Schindel hat ein Faible für zyklenartige Gedichtfolgen, greift sie auch gerne über Jahre hinweg immer wieder auf. So finden sich die einzelnen Bestandteile über mehrere Bände verstreut, und selbst innerhalb eines Bandes, ja selbst eines Kapitels sind sie nie hintereinander und in ihrer numerischen Folge lesbar, sie sollen es ganz offensichtlich auch nicht sein. Wenn man sich also entschließt, die Anordnung der Gedichte zu verändern, wie "Fremd bei mir selbst" das tut, liegt es nahe, beispielsweise die einzelnen Gedichte zusammen zu stellen und somit eine lineare Lektüre vorzuschlagen. Dies führt mitunter zu spannenden Veränderungen. Die zwei "Vineta"-Gedichte, um Schindels bekannteste Texte zu nehmen, lesen sich durch die Umstellung und direkte Konfrontation drastischer, in der Neuordnung wirkt der nunmehr erste und der letzte Vers noch provozierender: "Ich bin ein Jud aus Wien [...]" - "Lebe in dieser Stadt so mittelgern". Insgesamt allerdings praktiziert der Band ein befremdliches Weder-Noch der Textanordnung. Denn auch jetzt lassen sich Zyklen wie "Nullsucht" oder "Bin" nicht hintereinanderweg lesen, denn Schindel respektiert die Bandgrenzen, wohl weil ihm die Markierung von Entstehungszeiträumen wichtig ist. Nimmt man hinzu, dass ein Gedicht wie "Bleierne Zeit 3" des Untertitels wegen dem Zyklus "pour Hölderlin" zugeordnet wird, scheint in "Fremd bei mir selbst" mitunter Willkür zu herrschen, die sich aber auf den Autorwillen berufen kann. Man könnte auch sagen: Gerade in diesem Fall entziehen sich die Texte handgreiflich der Klassifikation.

### Angezeigte Daten:
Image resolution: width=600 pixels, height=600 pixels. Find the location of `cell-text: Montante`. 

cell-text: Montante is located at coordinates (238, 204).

### Arbeitsanweisung:
Wiederhole den Seitentext über Schindels Gedichtzyklen vollständig und ohne jede Änderung.

### Antwort:
Schindel hat ein Faible für zyklenartige Gedichtfolgen, greift sie auch gerne über Jahre hinweg immer wieder auf. So finden sich die einzelnen Bestandteile über mehrere Bände verstreut, und selbst innerhalb eines Bandes, ja selbst eines Kapitels sind sie nie hintereinander und in ihrer numerischen Folge lesbar, sie sollen es ganz offensichtlich auch nicht sein. Wenn man sich also entschließt, die Anordnung der Gedichte zu verändern, wie "Fremd bei mir selbst" das tut, liegt es nahe, beispielsweise die einzelnen Gedichte zusammen zu stellen und somit eine lineare Lektüre vorzuschlagen. Dies führt mitunter zu spannenden Veränderungen. Die zwei "Vineta"-Gedichte, um Schindels bekannteste Texte zu nehmen, lesen sich durch die Umstellung und direkte Konfrontation drastischer, in der Neuordnung wirkt der nunmehr erste und der letzte Vers noch provozierender: "Ich bin ein Jud aus Wien [...]" - "Lebe in dieser Stadt so mittelgern". Insgesamt allerdings praktiziert der Band ein befremdliches Weder-Noch der Textanordnung. Denn auch jetzt lassen sich Zyklen wie "Nullsucht" oder "Bin" nicht hintereinanderweg lesen, denn Schindel respektiert die Bandgrenzen, wohl weil ihm die Markierung von Entstehungszeiträumen wichtig ist. Nimmt man hinzu, dass ein Gedicht wie "Bleierne Zeit 3" des Untertitels wegen dem Zyklus "pour Hölderlin" zugeordnet wird, scheint in "Fremd bei mir selbst" mitunter Willkür zu herrschen, die sich aber auf den Autorwillen berufen kann. Man könnte auch sagen: Gerade in diesem Fall entziehen sich die Texte handgreiflich der Klassifikation.